Every line of the material below that contains the string "will" must appear in the answer.

*** THE DATA Section Begins ***

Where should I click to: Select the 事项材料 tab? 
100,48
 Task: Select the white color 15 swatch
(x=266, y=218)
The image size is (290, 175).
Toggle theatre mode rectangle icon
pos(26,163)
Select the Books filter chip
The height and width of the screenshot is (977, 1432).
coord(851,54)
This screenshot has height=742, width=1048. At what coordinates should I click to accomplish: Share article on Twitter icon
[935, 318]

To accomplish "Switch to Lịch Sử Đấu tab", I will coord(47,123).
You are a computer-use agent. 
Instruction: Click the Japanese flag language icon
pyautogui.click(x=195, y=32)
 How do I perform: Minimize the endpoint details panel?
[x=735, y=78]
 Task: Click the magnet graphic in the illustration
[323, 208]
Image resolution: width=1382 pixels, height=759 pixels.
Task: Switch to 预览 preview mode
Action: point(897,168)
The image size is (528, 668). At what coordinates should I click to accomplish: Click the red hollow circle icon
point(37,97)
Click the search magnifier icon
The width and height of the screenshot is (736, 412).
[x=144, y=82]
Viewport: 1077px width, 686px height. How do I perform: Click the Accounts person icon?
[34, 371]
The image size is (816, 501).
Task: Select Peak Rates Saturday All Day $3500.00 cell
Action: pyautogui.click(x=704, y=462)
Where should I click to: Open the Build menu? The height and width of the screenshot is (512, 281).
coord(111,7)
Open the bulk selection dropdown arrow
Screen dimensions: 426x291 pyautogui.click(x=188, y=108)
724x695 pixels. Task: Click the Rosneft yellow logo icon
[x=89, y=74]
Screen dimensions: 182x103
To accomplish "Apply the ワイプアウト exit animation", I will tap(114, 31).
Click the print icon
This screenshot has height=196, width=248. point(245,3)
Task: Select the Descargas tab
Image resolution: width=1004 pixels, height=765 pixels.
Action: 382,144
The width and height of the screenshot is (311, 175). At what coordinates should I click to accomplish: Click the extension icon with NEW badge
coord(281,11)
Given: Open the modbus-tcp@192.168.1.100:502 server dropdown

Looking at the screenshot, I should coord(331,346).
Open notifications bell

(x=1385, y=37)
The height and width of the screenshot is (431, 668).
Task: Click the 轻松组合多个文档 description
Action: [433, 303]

*** THE DATA Section Ends ***

**YOUR SOLUTION:**
To accomplish "Switch to Lịch Sử Đấu tab", I will coord(47,123).
To accomplish "Apply the ワイプアウト exit animation", I will tap(114, 31).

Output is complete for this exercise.